Why Haven’t we Owned Semis/Memory Stocks
We have not been ignoring the AI-value chain trade. We looked at Nvidia in 2022 but felt there were so many attractive names at that time that we decided not to do further work. We identified memory as an emerging performance constraint in early 2024. Here, we were uncomfortable with the historic commodity boom-bust in the memory industry and decided it did not fit our quality philosophy. While clearly a mistake from a returns perspective, there is an argument that memory is de-commoditising. In line with theoretical frameworks of commoditisation-decommoditisation of value chains (see below chart), if memory remains a performance bottleneck, it makes sense to integrate its design with the systems it complements (ideally under one roof like we see with Samsung). If true, memory may decommoditise, leading to supernormal profits even once the massive supply-demand imbalance normalises. As such, maybe our view of quality was wrong too. Going forward, we still don’t ignore the AI-value chain but we are also cognisant of what could happen when supply constraints normalise in conjunction with the current market euphoria.
Final Thoughts
We are not underwriting “AI does not matter.” We are underwriting a more specific view:
- The user interface moat weakens.
- Seat economics are pressured.
- Systems of record remain valuable and the more so if also a system of action.

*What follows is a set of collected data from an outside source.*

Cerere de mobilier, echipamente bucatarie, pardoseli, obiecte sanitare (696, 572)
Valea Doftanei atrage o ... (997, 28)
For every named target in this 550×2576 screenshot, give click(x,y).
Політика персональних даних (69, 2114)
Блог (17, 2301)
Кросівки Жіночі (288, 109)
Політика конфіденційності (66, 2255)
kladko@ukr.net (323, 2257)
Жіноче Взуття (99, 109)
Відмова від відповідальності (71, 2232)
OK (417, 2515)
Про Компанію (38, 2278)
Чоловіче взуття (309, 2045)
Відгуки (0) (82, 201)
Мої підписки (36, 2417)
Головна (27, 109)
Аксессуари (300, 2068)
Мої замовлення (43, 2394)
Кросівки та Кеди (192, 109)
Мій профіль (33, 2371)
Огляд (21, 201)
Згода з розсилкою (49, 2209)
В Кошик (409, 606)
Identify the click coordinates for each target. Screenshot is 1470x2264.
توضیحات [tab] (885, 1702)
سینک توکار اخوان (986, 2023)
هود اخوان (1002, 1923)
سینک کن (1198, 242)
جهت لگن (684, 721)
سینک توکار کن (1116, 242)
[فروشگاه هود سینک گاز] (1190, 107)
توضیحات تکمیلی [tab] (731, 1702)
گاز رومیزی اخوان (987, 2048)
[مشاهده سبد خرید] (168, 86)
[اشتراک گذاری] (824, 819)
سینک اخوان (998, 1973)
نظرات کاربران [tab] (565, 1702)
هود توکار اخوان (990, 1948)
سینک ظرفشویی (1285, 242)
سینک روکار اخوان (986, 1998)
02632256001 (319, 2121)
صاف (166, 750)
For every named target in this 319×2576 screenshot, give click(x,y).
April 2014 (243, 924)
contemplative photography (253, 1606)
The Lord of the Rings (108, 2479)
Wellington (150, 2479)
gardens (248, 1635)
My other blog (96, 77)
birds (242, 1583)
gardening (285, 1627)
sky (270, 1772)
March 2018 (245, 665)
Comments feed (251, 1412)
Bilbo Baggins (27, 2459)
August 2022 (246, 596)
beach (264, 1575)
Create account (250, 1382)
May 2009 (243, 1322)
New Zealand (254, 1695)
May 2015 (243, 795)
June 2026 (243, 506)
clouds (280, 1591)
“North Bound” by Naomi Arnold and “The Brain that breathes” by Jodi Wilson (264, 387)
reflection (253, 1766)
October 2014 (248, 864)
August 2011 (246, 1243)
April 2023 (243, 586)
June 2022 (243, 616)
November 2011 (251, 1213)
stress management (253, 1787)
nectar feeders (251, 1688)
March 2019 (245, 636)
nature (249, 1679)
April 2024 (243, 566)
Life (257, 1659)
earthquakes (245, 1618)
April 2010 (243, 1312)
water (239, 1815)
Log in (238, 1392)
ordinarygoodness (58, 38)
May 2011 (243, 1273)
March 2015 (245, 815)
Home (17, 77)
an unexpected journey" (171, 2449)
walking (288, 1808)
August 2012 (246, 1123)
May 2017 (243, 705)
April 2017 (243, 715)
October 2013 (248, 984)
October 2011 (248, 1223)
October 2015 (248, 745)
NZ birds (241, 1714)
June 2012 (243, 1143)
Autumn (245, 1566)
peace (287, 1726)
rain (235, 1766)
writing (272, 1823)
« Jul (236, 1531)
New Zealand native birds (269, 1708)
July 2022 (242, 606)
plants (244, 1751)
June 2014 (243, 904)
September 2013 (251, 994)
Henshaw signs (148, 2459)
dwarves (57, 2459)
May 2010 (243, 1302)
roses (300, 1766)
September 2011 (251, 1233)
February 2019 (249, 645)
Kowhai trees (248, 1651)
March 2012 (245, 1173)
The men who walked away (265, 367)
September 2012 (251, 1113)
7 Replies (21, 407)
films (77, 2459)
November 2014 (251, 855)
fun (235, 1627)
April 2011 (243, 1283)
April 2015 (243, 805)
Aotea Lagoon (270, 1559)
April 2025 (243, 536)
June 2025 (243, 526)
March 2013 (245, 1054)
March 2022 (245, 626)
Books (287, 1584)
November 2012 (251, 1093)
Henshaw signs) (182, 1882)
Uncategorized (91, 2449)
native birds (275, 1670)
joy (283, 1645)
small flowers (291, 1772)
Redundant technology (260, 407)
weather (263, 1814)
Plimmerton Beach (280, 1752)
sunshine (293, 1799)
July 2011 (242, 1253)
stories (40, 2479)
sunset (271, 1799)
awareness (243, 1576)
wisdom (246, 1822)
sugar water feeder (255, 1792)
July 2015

- Workflow/action surfaces become more valuable.
- Governance, identity, audit, and permissions remain or become more important.
- AI-native entrants win where incumbents sell expensive, opaque modules around the core.
- Incumbents are at risk in cross-platform tasks and where it relates to the core business of the client (i.e. where businesses should differentiate themselves).
- Incumbents that execute well win where they control data, workflow state, permissions, and regulated execution.
- The moat does not disappear. It migrates deeper into the execution layer.
The software companies we want to own must pass a higher bar than before. We do not discount the risk. Risk has increased. Terminal values should be lower. But valuations are much lower. Present valuations factor in only the risk, without any of the opportunity that AI creates for well-placed software vendors.
Business Update
Thank you to our clients. Performance has been tough this year and we have had nothing but support and requests to add capital. This trust is greatly appreciated.